Tuberculosis Education in Aboriginal Youth: An Historical, Socio-Cultural and Public Health Promotional Curriculum
University of Alberta
This project will develop a culturally relevant TB curriculum aimed at Canadian Aboriginal youth in three communities in Saskatchewan and Manitoba. The curriculum, aimed at reducing transmission and stigma, will consist of three modules or lessons having TB themes: 1) What is TB? How is it Contracted? What are its Symptoms? How is it Managed?; 2) TB History/TB in Context of Social Disparities, Socio-cultural Influences/ Stigma/Holism; and 3) TB’s Connection to Other Communicable Diseases, Housing, Indoor Air Quality, Recreational Smoking and Nutrition. Through the delivery of the curriculum to predominantly Aboriginal high schools, the project expects to fill the gaps in knowledge in this population, and increase awareness regarding maladaptive attitudes and practices, identified in the Phase I project, that facilitate transmission of TB.
 
3 Week Cough Campaign
Canadian Lung Association
This project will focus on de-normalizing chronic cough, by undertaking a national media campaign that targets Canadians most at risk of lung disease. Its goal is to reduce the fear of diagnosis among those with chronic cough through education, to increase their knowledge of the possible meaning of chronic cough and to encourage those with chronic cough to seek earlier diagnosis and treatment, including spirometry testing. This will strengthen efforts towards improved detection and management of respiratory illnesses for all populations in Canada.
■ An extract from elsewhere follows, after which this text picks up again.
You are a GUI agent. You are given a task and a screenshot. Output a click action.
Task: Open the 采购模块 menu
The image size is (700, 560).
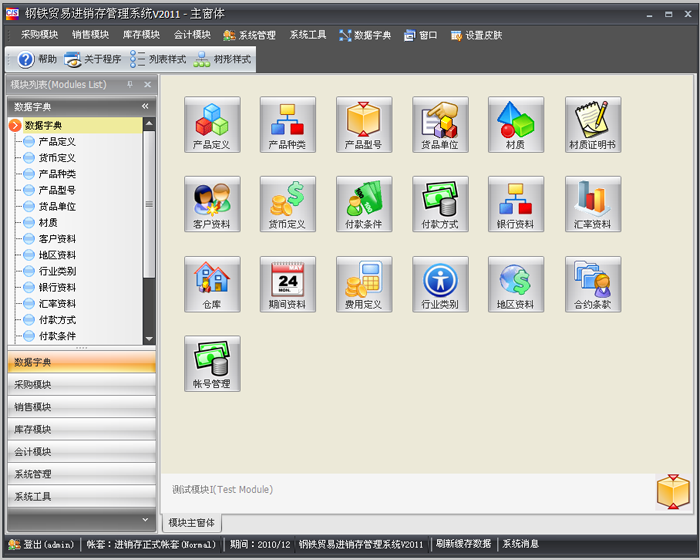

This national campaign will take place in six languages (English, French, two First Nations languages, Cantonese, Mandarin), in both urban and rural areas.
 
Addressing Barriers to Accessing Smoking Cessation Services and Promoting Early Detection of COPD in Yukon
Government of Yukon
This project will address the high smoking rates in the Yukon and the impact of COPD through two complementary activities: 1) increasing access to, and acceptability of, smoking cessation services; and 2) promoting earlier detection of COPD. Specifically, the project will identify and address barriers to accessing smoking cessation services; will build diagnostic capacity for COPD screening and will expand COPD screening activities in order to reduce the tobacco-related health impacts on the population of Yukon. The activities will include those living in rural communities with elevated smoking rates and unique needs regarding access to cessation services.